Rosie Latimer's thesis is titled, "Emerging Issues In Sexual Health: Mycoplasma Genitalium And 'Stealthing'. She was supervised by Prof Catriona Bradshaw, Dr Lenka Vodstrcil and Prof Kit Fairley, all in the Melbourne Sexual Health Centre.
Wendy Wang's thesis is titled, "Detecting Cognitive Impairments in Idiopathic Intracranial Hypertension using Neuropsychological and Ocular Motor Testing". She was supervised by Prof Joanne Fielding, Prof Anneke van der Walt and Dr Meaghan Clough in the Department of Neuroscience.
Rosie's thesis examines two emerging issues in sexual health; Mycoplasma genitalium, a relatively recently discovered STI, and ‘stealthing’, a recently discussed sexual practice. Overall, the thesis has contributed to the international literature on the prevalence of Mycoplasma genitalium, and its contribution to clinical presentations in men and women, including PID and co-infection, and provides the first estimates of ‘stealthing’ in a large population of sexual health attendees.

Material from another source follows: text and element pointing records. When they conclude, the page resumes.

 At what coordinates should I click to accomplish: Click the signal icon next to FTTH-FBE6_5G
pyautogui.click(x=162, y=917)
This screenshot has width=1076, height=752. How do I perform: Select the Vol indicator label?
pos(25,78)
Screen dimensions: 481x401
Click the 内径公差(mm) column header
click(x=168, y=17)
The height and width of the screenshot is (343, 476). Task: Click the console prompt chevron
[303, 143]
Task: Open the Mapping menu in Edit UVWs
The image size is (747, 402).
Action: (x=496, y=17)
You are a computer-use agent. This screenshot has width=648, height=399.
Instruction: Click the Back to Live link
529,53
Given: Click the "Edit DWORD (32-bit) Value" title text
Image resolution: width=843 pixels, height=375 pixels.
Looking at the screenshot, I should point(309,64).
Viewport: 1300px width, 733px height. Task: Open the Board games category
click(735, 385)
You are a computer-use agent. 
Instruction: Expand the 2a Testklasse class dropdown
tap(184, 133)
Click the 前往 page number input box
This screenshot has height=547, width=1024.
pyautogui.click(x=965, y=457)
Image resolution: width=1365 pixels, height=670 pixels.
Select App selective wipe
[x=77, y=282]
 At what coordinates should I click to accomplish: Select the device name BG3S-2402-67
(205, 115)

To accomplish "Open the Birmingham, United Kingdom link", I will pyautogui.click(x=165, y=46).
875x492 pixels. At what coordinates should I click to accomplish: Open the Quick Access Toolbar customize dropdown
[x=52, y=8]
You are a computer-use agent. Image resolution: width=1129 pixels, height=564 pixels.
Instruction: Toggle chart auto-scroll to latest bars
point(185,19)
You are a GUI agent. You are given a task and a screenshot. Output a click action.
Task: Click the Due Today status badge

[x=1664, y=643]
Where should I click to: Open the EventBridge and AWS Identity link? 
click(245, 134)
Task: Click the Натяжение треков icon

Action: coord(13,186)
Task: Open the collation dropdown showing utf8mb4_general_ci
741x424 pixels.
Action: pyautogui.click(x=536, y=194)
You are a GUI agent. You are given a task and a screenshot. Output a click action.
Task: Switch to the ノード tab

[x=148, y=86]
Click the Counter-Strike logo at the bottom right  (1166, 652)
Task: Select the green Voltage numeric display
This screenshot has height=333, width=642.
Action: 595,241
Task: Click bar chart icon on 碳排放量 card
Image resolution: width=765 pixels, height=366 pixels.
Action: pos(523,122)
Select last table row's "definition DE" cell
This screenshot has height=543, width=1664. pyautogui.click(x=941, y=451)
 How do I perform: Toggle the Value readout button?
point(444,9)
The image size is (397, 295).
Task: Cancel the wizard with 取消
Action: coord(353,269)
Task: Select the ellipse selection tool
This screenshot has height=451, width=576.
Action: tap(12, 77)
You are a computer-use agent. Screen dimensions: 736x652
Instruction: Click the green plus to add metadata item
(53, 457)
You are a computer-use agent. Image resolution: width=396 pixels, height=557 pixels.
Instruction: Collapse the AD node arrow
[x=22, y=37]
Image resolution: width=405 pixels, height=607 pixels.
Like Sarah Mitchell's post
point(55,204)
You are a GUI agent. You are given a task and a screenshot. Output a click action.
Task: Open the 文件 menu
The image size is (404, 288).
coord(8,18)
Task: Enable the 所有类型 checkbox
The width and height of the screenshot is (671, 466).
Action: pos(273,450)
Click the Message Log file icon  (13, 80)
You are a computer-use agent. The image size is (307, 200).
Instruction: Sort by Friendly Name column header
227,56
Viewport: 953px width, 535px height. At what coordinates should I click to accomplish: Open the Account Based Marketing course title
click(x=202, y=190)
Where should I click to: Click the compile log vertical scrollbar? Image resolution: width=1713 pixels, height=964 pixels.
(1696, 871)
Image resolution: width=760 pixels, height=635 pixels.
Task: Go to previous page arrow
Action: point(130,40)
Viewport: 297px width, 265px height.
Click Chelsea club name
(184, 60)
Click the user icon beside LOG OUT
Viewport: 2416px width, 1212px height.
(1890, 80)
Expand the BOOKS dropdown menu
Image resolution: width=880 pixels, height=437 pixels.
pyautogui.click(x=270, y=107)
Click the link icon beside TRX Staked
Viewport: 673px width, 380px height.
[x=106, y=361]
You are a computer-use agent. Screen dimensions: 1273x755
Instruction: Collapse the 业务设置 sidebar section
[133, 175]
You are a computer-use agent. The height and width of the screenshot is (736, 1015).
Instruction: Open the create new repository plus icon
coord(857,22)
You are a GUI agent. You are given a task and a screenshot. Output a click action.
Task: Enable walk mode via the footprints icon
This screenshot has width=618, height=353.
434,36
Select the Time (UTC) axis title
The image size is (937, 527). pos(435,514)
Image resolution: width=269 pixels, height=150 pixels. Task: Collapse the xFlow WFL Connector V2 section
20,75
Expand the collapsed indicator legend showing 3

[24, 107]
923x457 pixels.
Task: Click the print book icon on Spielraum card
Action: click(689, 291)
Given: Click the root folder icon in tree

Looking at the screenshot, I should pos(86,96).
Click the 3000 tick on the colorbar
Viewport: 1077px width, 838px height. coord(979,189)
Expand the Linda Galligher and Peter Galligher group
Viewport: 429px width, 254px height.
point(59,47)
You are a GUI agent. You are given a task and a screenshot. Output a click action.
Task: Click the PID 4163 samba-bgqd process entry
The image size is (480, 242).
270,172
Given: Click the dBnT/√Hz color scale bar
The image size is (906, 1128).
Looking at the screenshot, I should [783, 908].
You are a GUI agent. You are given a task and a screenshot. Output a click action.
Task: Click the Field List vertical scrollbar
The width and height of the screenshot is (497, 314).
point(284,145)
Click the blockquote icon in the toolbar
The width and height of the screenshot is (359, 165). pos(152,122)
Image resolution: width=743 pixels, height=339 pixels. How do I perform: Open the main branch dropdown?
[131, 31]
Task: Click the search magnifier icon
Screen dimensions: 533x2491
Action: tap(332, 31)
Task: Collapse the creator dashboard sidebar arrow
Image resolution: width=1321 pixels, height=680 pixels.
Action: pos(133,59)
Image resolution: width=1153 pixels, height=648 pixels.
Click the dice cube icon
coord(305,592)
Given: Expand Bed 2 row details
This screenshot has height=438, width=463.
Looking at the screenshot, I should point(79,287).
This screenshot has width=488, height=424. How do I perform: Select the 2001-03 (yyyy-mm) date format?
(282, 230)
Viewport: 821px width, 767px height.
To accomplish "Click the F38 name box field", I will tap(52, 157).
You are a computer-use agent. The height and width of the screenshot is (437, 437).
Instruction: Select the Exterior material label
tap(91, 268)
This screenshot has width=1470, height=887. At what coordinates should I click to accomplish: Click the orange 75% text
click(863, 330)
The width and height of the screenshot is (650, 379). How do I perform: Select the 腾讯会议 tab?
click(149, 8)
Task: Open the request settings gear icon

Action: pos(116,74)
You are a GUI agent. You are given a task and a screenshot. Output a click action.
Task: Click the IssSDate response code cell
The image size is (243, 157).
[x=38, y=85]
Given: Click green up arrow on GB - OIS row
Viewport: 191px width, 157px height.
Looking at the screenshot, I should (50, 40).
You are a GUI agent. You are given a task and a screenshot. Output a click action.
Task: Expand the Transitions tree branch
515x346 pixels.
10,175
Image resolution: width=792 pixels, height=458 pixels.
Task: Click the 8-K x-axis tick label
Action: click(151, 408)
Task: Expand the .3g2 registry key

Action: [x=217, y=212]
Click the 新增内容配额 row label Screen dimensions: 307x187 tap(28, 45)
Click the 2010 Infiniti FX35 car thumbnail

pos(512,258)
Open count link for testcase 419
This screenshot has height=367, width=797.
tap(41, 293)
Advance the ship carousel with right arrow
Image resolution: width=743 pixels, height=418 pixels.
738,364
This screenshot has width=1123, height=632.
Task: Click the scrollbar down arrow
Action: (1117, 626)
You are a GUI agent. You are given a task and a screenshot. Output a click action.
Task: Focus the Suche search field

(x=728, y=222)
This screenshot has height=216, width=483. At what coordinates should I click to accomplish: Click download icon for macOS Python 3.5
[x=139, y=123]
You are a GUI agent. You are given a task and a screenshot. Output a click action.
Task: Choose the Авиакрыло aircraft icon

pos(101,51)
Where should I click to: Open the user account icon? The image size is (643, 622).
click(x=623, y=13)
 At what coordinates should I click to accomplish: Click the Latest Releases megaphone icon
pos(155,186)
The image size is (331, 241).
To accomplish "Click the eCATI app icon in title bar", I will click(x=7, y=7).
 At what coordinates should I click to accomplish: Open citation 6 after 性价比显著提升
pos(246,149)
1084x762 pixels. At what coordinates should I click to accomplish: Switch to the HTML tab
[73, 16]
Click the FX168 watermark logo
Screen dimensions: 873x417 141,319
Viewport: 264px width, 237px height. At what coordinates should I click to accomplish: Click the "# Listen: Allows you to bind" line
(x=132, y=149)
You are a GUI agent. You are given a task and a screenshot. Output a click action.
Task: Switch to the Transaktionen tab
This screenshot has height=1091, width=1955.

Cognitive impairment in idiopathic intracranial hypertension (IIH) is poorly understood. Wendy's thesis demonstrates cognitive impairment in patients with IIH that was persistent for up to six months following diagnosis and unrelated to most clinical features, which supports the inclusion of cognitive monitoring in comprehensive IIH management.
Best wishes to both graduates on their future scientific careers!